Every line from the one with "Check the Create bookmarks option" through the end of the entries below must be retyped exactly, and only those lines. The pictures are not part of the copy.

Given entries:
• • • •
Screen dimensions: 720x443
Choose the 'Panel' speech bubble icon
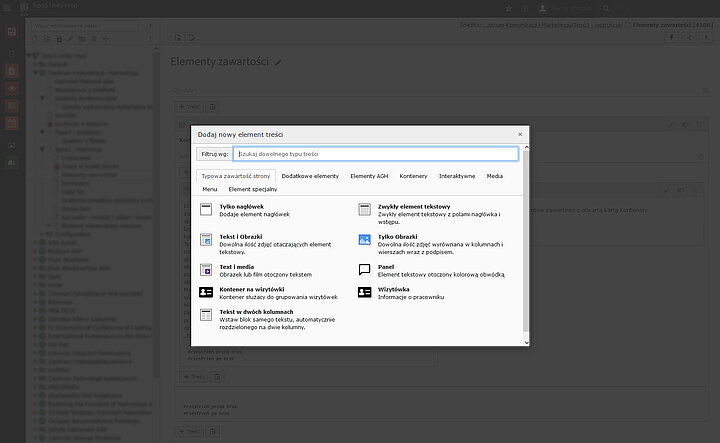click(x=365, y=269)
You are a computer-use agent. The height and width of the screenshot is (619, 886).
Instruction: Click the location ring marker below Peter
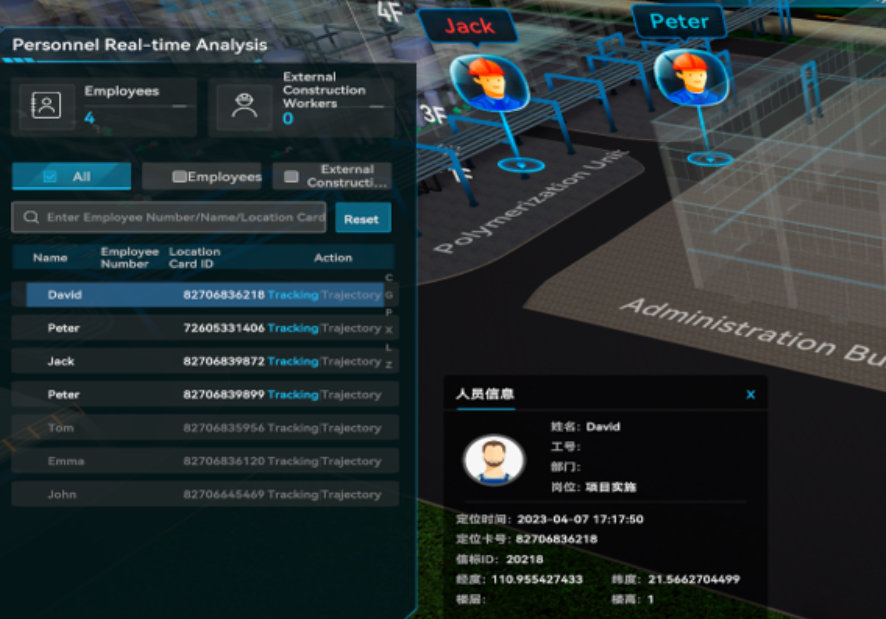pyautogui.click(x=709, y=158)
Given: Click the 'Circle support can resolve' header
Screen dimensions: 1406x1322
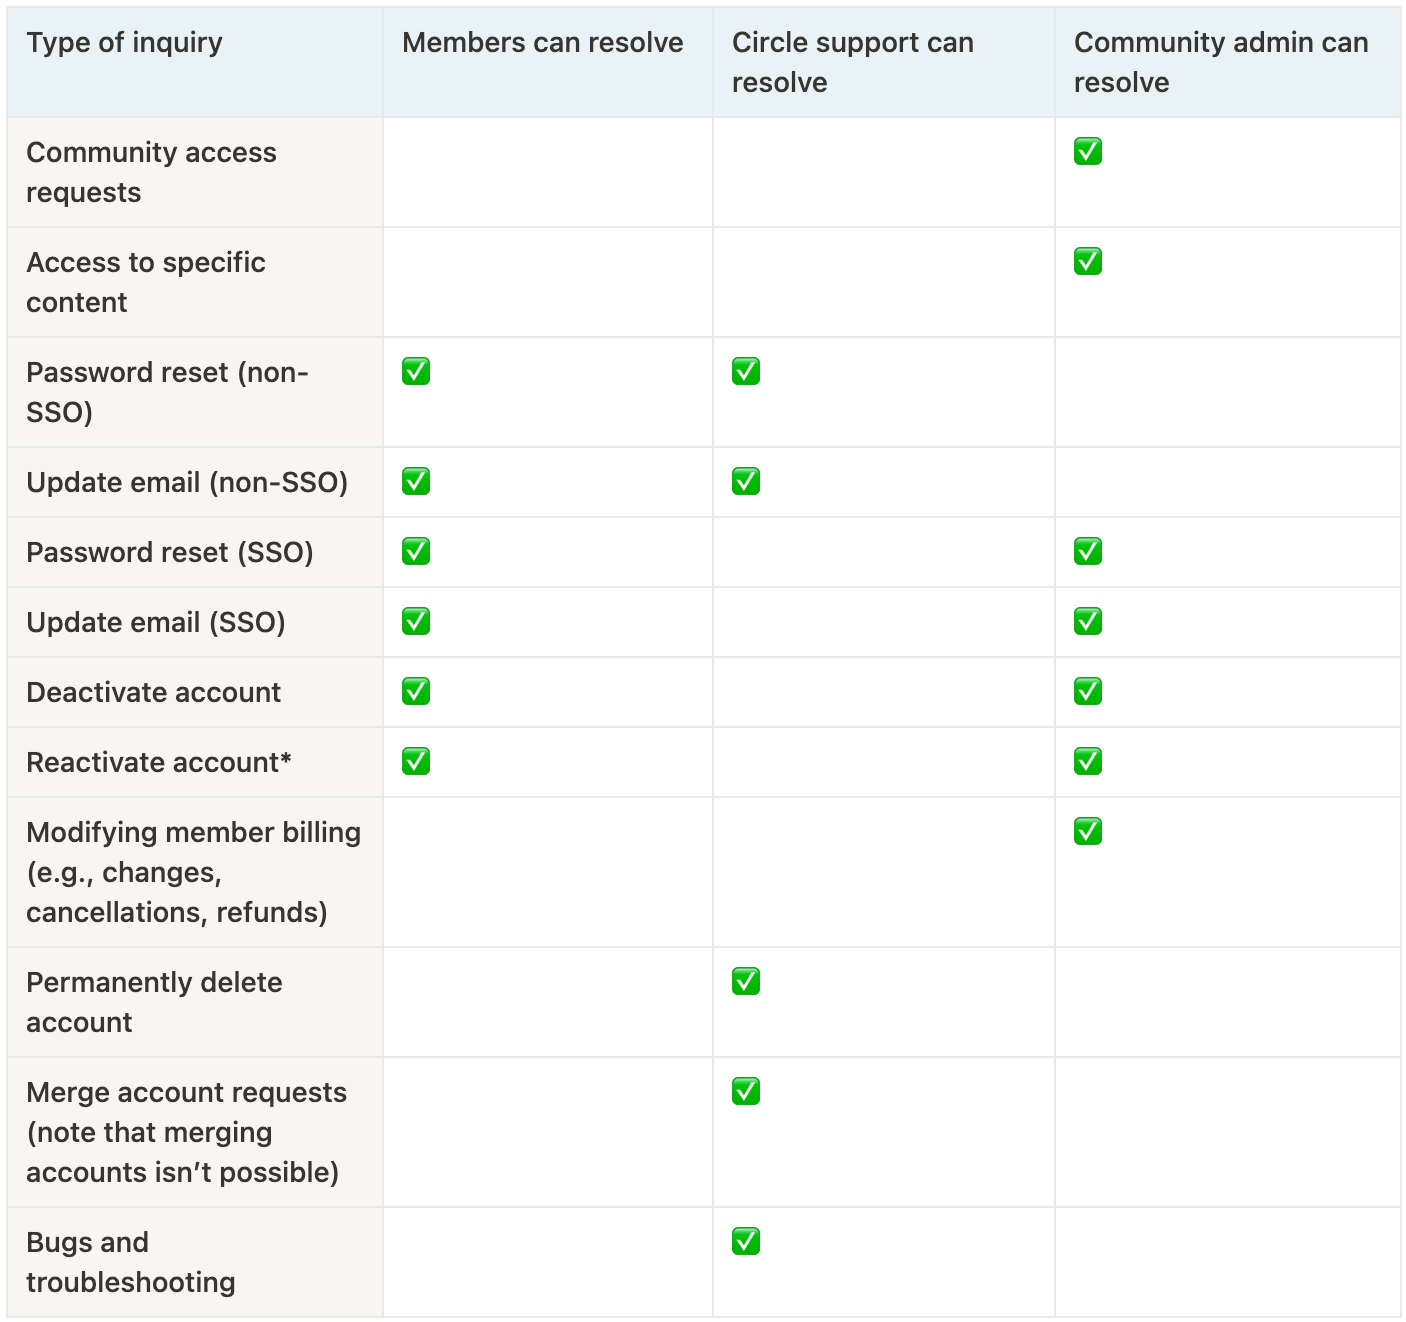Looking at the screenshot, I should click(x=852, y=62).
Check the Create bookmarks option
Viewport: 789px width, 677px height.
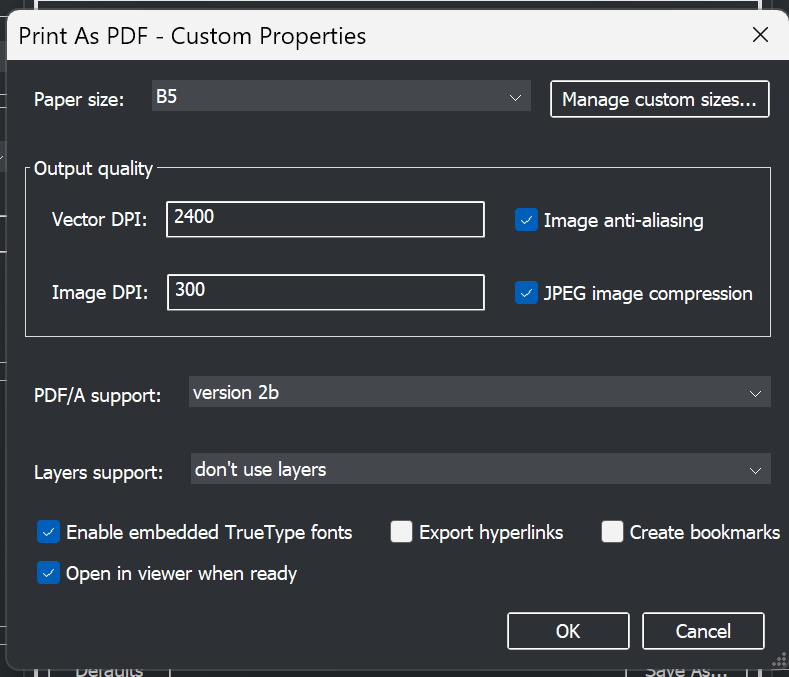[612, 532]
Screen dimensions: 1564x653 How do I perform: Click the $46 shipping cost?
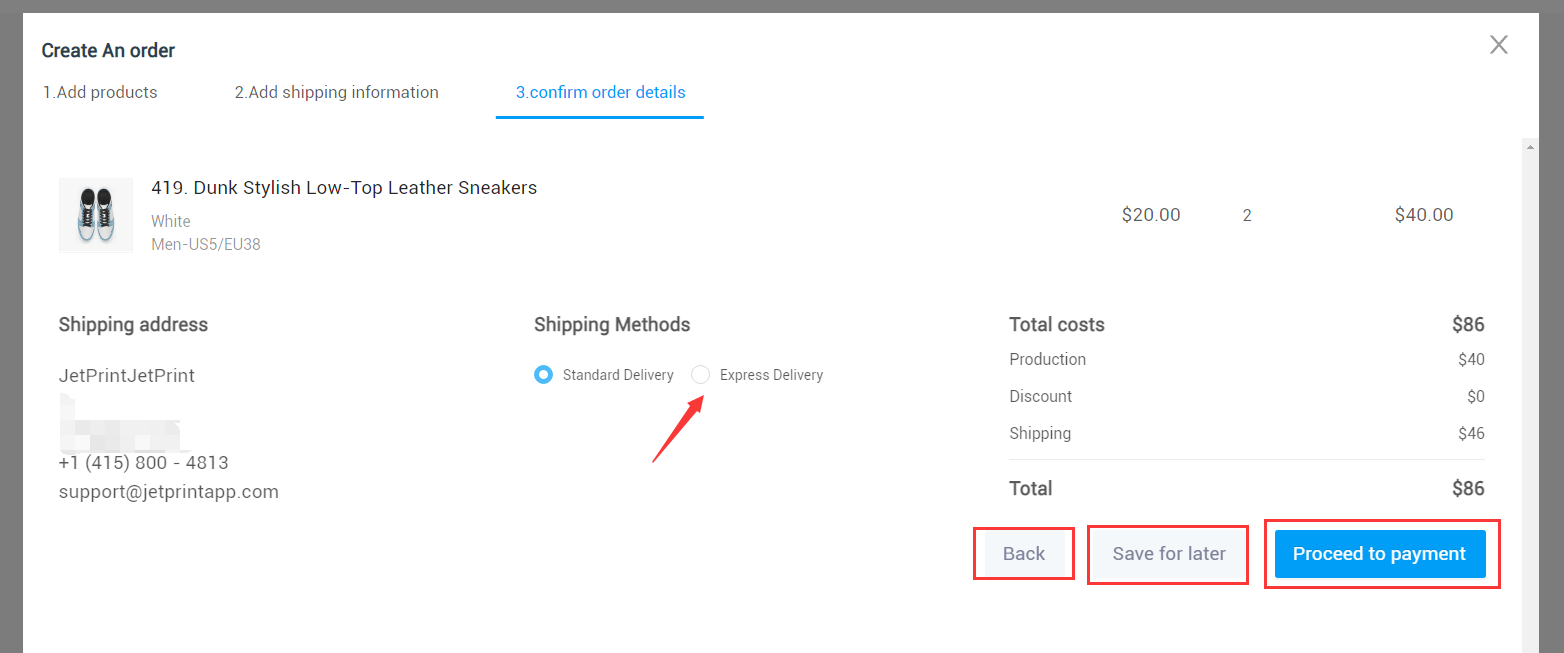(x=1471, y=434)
• • • •
Task output:
Check the Create bookmarks option
Viewport: 789px width, 677px height.
[612, 532]
Screen dimensions: 1564x653 How do I perform: Click the $46 shipping cost?
(x=1471, y=434)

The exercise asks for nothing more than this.